Overall Chelsea’s general health is good. While that does seem strange to write considering how Lafora has taken all her capabilities away, she, for the most part, remains in stable condition. She has experienced two minor lung infections this past year which were caught in the very early stages, because we monitor her oxygen levels daily. This is just part of our routine. When her levels drop below 90%, for any extended period of time, I know she has some form of congestion brewing. She still has a very strong ability to cough, which does help get the “junk” out of her lungs and with our aggressive use of the VEST treatments done three times a day…this junk is able to be released. A good 5 day dose of Azithromycin kicks the nasty infection quickly and she responds well to it. I think she remains stable because we…her nurses and me, are on top of every little thing that affects Chelsea.
Chelsea has become increasingly more vacant in her being this year. There are times when it appears that she does not see nor hear and has little response…she is lost somewhere. These days are the most difficult to get through in every possible way. It is as if the air has been sucked out of the room…it becomes difficult for me to breathe and be able to think of any hopeful tomorrows. To the flip side of that, however, there are those rare days when she is “over the rainbow” with glee and excitement. I don’t know if it is a random neurologic impulse that creates this mood within her but I will take any day like this.

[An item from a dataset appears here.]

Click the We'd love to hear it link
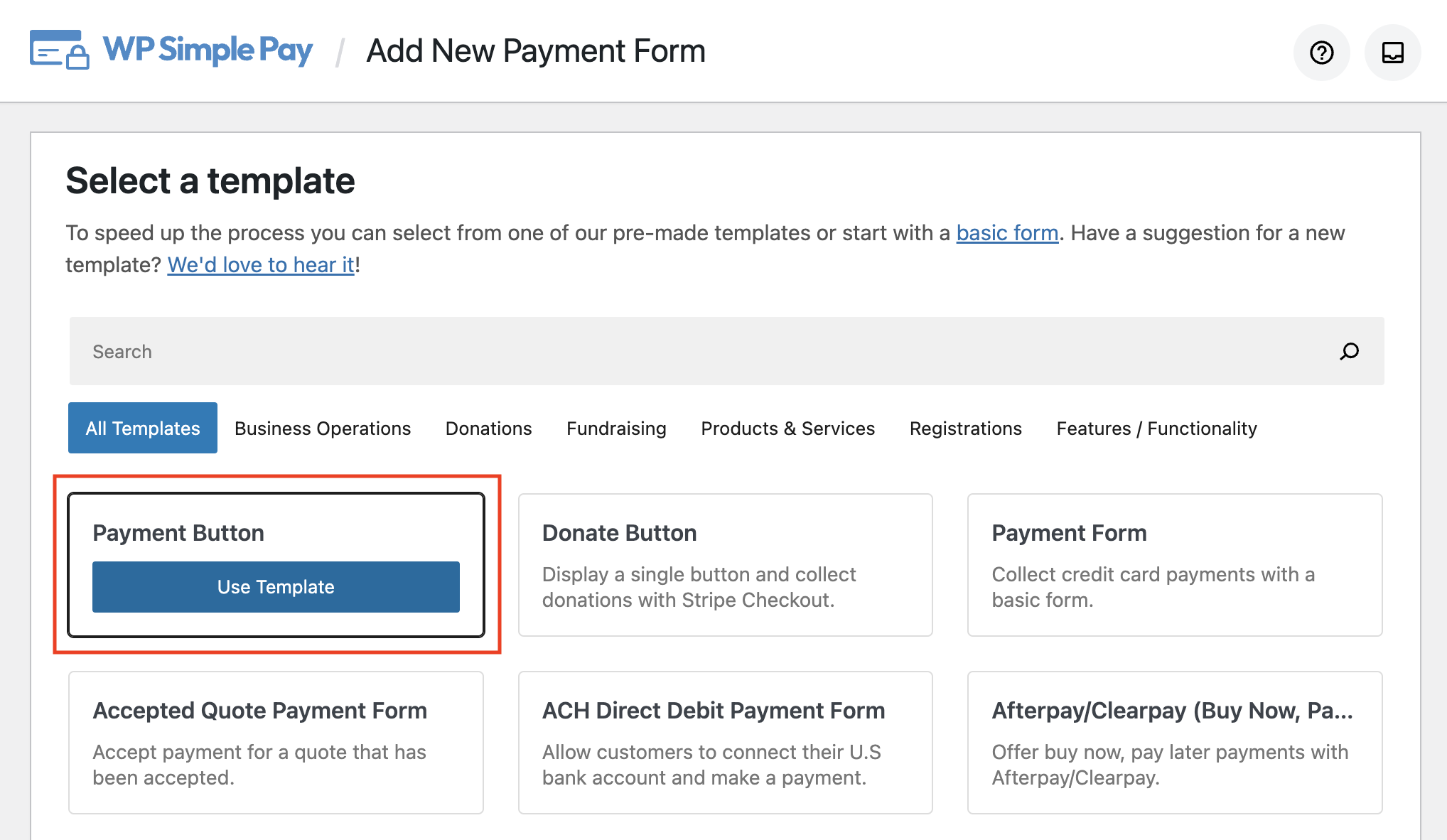Screen dimensions: 1447x840 260,264
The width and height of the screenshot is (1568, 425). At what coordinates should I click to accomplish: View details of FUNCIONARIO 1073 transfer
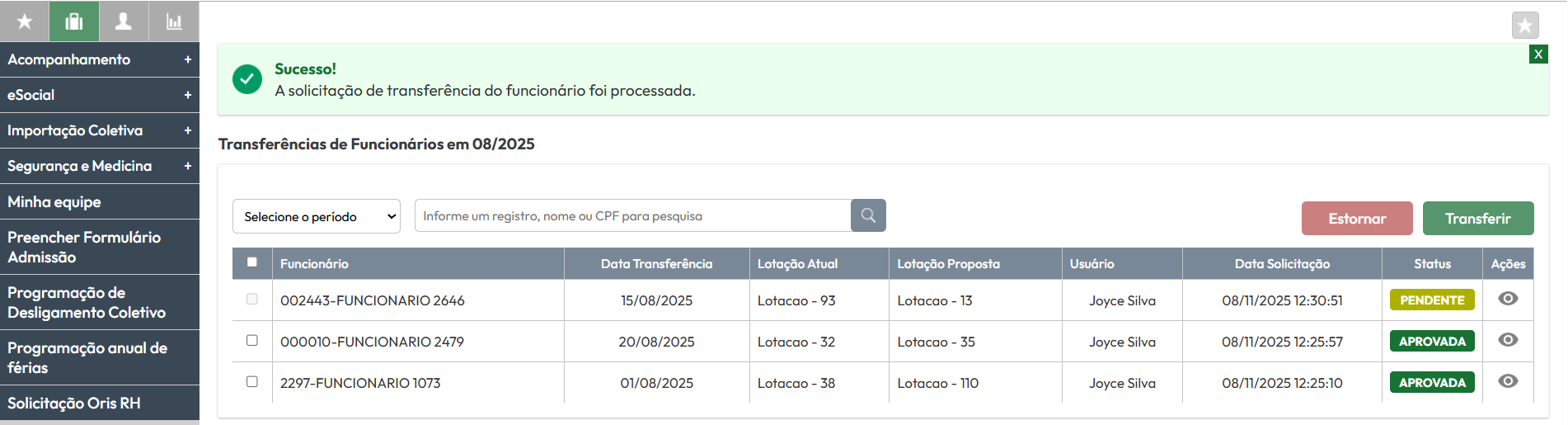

Just a few weeks ago, we had to make a trip to the doctor’s office because her leg braces created a large bruise across her foot which then became swollen over night. It looked horrible and painful, but Chelsea woke with a huge grin on her face and giggled and wiggled the entire day. Her nurse and I were laughing all day, and could barely contain her in her wheelchair, as she was absolutely hilarious. She even tried mouthing words as though she could speak….and of course all with a giant grin on her face. At times she even gave us the “Elvis lip”…which if you’ve seen Chelsea do this…will crack you up.
I don’t need to understand any of this. I have learned over these past almost 9 years living with Lafora to take what is presented me and to interact with it in such a way that allows me to be empowered. This is the only way I know of to stare down Lafora and say “Back off”. Lafora is the absolute most horrific disease that affects young people, but with all its awfulness…I have learned to see the joy and beauty in it, maybe by accepting that I cannot change this course. I know it sounds crazy, but this is what helps me get through the day and in turn keeps Chelsea doing well and staying as healthy as she can.
This is her life…my life…our life…we are doing the best we can, with what has been dealt. Do I wish it were different? Absolutely…every single day.
By the grace of God, the brilliance of our dedicated scientists, the support of amazing family and friends…we will be alright. It is how we define “alright” that makes the difference…at least for me.
I am filled with love and hope as the New Year approaches. Whatever may cross my path, I am ready for it. I’ve grown these past number of years and realize I am so much stronger and wiser than I ever thought I could be…all of this I attribute to my beautiful and courageous daughter, Chelsea.